> [EXERCISE TASK] Copy out, word for word, the lines in the rows below, starting with the line that contains "Task: Click the resources root folder icon" and ending after the line that contains "The width and".

> [THE INPUT]
'''

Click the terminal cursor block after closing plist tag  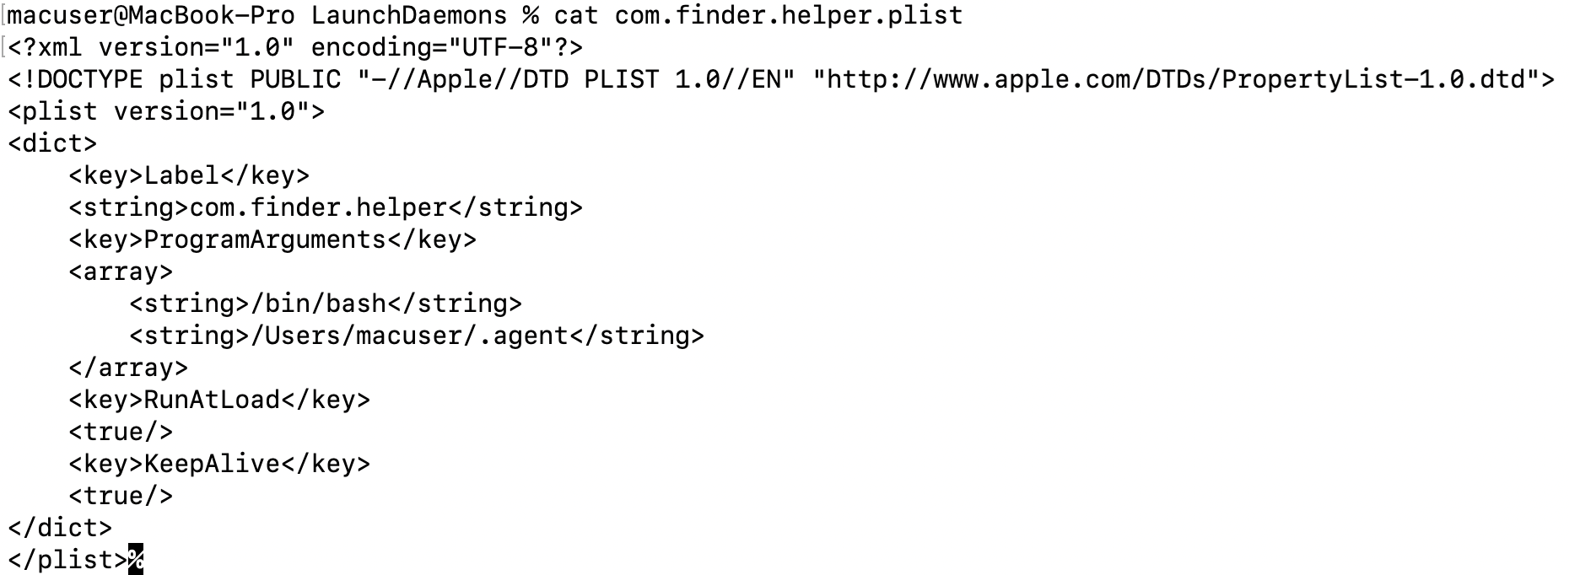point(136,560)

'''
'''

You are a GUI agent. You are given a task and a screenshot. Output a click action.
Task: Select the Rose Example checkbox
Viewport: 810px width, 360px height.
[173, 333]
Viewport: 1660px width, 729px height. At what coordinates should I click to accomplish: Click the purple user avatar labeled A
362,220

'''
'''

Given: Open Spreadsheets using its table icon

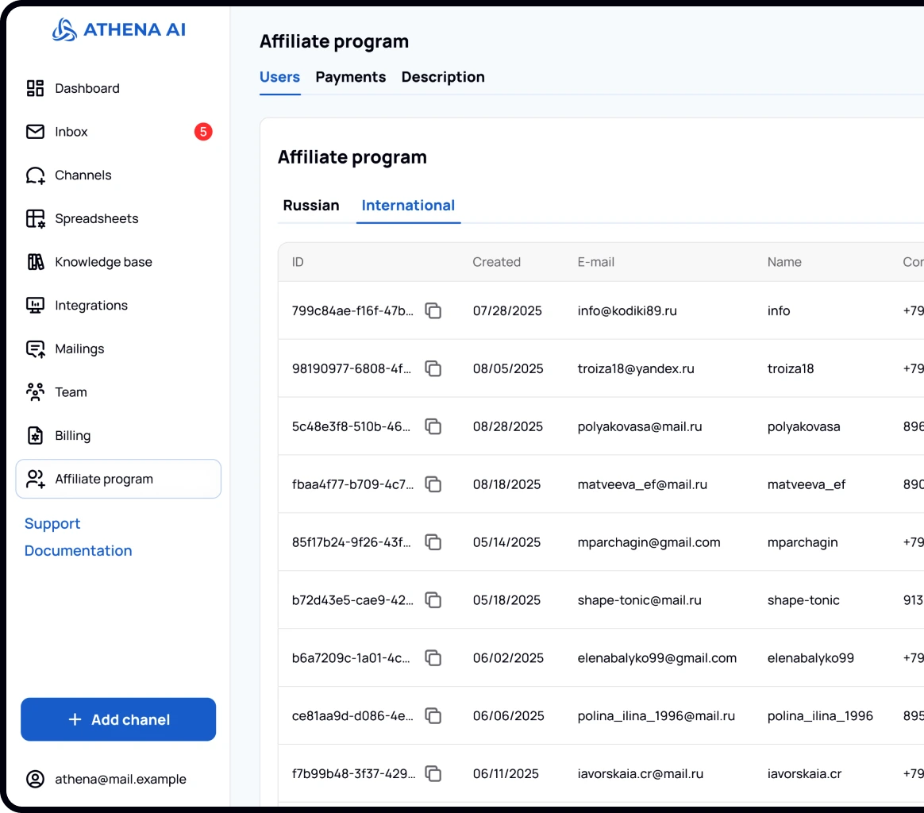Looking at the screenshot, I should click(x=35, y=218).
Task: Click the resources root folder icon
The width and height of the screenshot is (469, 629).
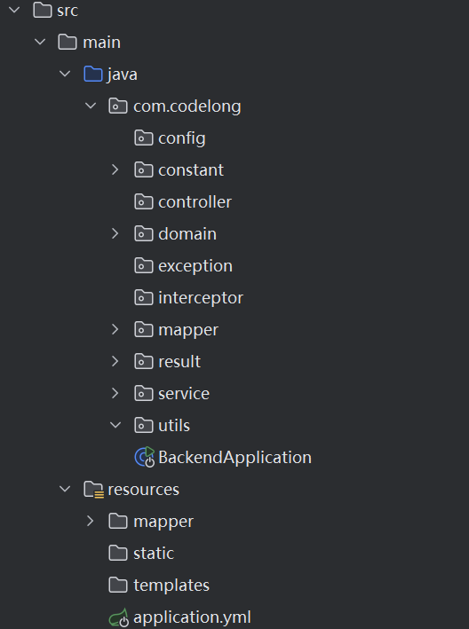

'''

> [THE ANSWER]
Task: Click the resources root folder icon
The width and height of the screenshot is (469, 629).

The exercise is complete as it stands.